July 2022 @ 14:00 - 15:30

Nationalism in China and Europe: Global Divergence and Convergence of an Idea

 

Stefan Berger Professor of Social History, Ruhr Universität Bochum
Xin Fan Associate Professor of History, State University of New York (Fredonia)

 

July 06, 2022, 2:00 PM (GMT +2) in Amsterdam, Berlin, Rome, Stockholm, Vienna

On Campus: Oeconomicum 0.169 (University of Göttingen, Platz d. Göttinger Sieben 3, 37073 Göttingen)

On Zoom: For registration, please use this zoom link.

 

Nationalism as a concept is often considered to be rooted in European experience. However, the introduction, translation, and appropriation of nationalism have also changed the course of history in East Asia. On this panel, Stefan Berger and Xin Fan contrast and compare the role of nationalism in the making and unmaking of modern China and Europe over the course of the twentieth century, and they ask, ––What is the role of nationalism in unifying or dismantling political formations? Why did it break Europe into multiple states but hold China together as a unitary political entity? To answer these questions, they return to the historical writings about the nation during the twentieth century and re-examine the global divergence and convergence of nationalism as an idea. Getting beyond the ethnic-centric framework of historical interpretations, the presenters attempt to forge a truly global dialogue on nationalism studies in the twentieth-first century.

 

The speakers:

Stefan Berger is Professor of Social History and Director of the Institute for Social Movements at Ruhr Universitaet Bochum. He is also executive chair of the Foundation History of the Ruhr in Bochum and a Honorary Professor at Cardiff University in the UK. He has worked extensively on comparative labour history, the history of historiography, nationalism, the theory of history, British-German relations, industrial heritage, the memory of social movements and the history of deindustrialization. His latest monograph is ‘History and Identity: How Historical Theory Shapes Historical Practice, Cambridge University Press, 2022.

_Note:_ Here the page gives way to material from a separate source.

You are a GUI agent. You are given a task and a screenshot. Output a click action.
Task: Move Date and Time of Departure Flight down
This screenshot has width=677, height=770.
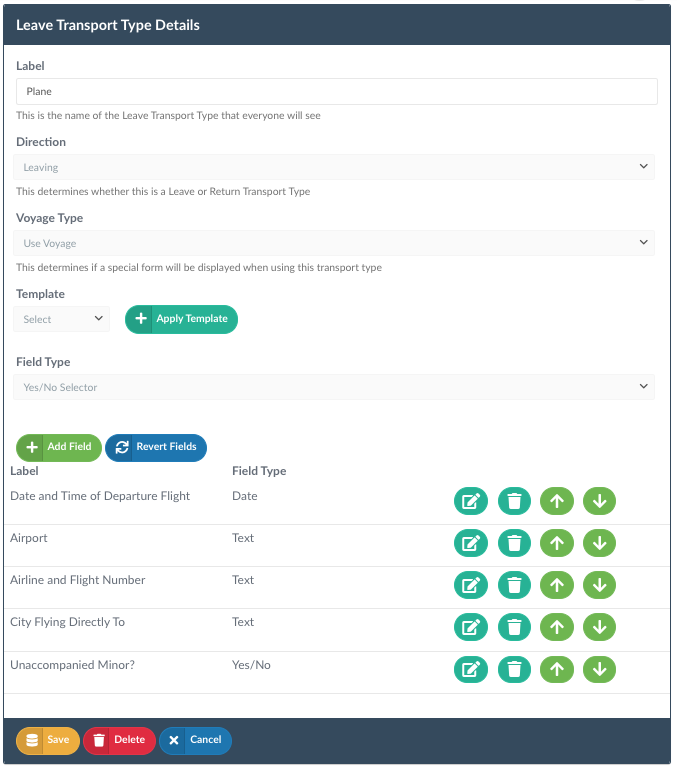[599, 501]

Xin Fan is Associate Professor of History at the State University of New York at Fredonia. His research areas include Chinese intellectual history, historiography, and global history. He is the author of World History and National Identity in China: The Twentieth Century (Cambridge University Press, 2021), and he also coedited Receptions of Greek and Roman Antiquity in East Asia (Brill, 2018).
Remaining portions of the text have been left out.